> [Records for this exercise]
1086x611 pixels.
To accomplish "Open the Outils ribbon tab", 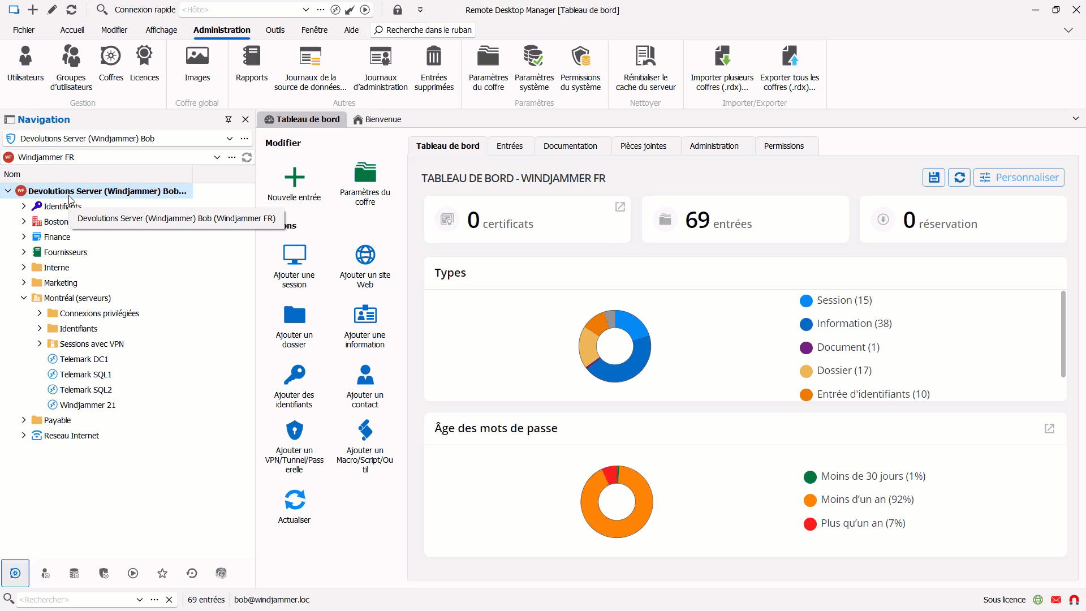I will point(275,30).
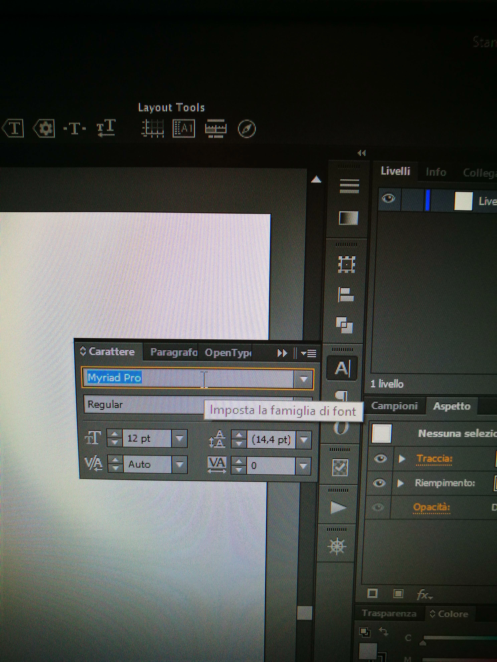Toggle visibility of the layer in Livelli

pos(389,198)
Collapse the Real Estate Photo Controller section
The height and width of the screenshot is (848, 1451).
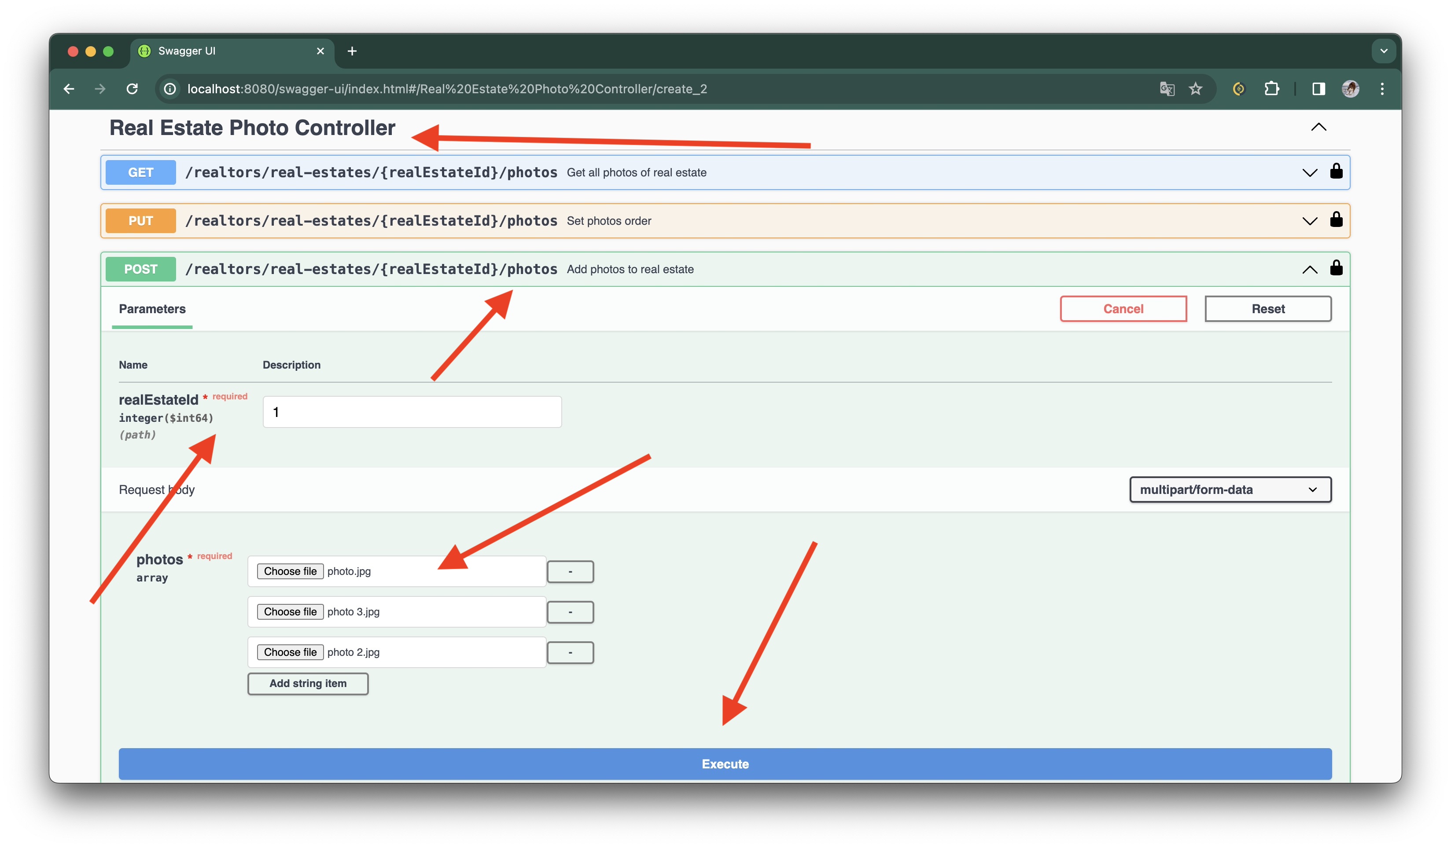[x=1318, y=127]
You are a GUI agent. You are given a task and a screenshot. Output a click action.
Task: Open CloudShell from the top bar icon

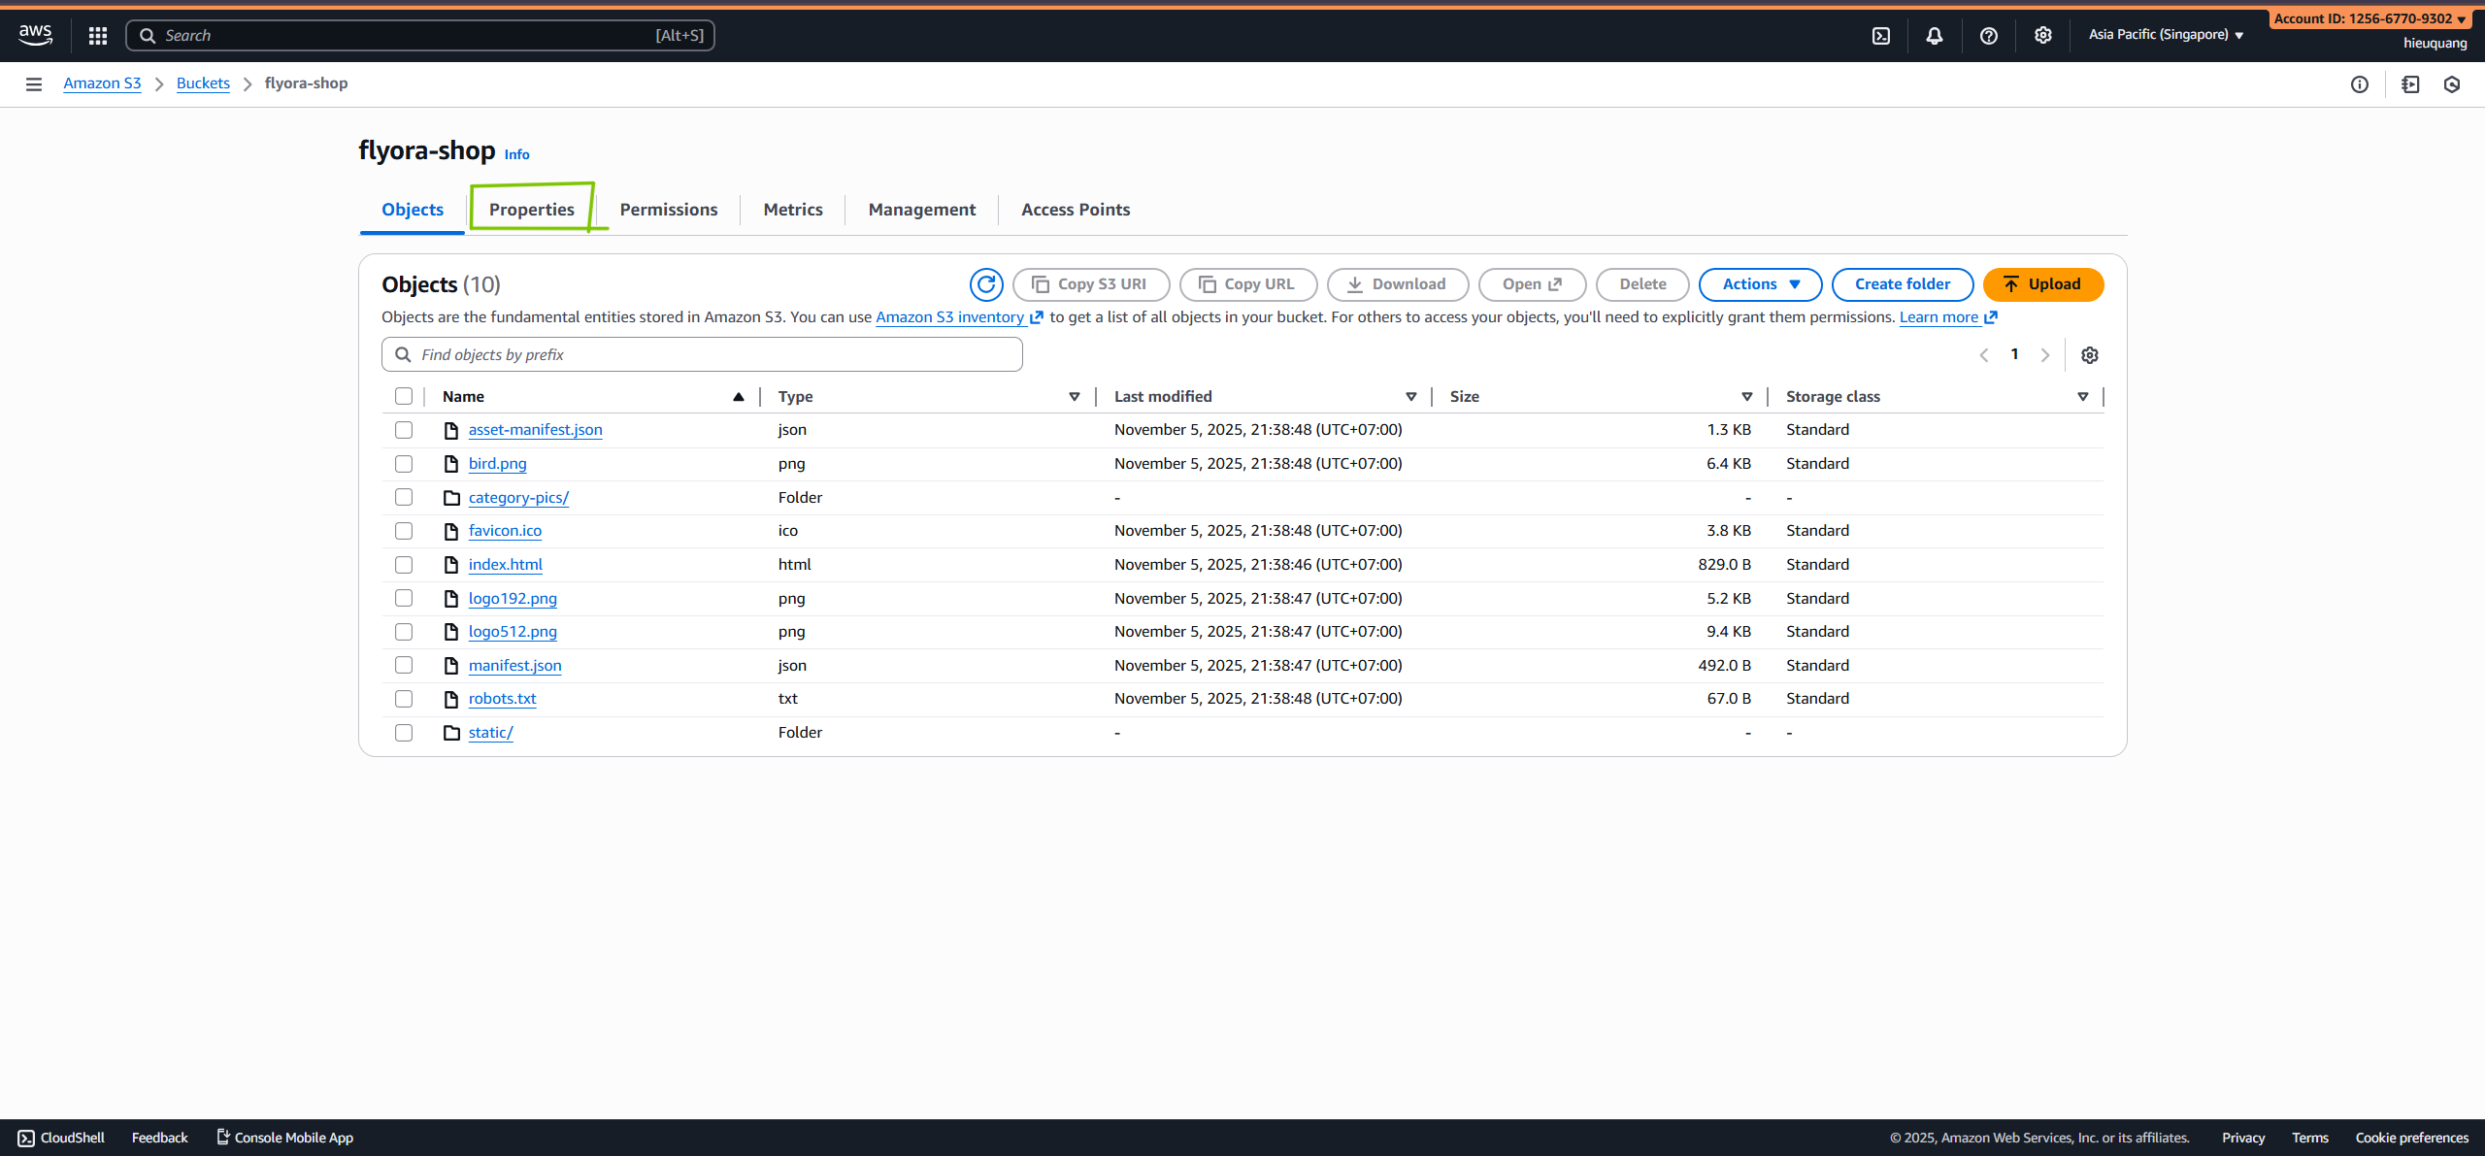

> [Work instructions]
Your copy should hold only the lines from the line with "The height and" through the end of the data above, both ends included, transcribed exactly and without pictures.

> [Answer for this exercise]
The height and width of the screenshot is (848, 1451).
[x=1318, y=127]
You are a GUI agent. You are given a task and a screenshot. Output a click action.
Task: Open CloudShell from the top bar icon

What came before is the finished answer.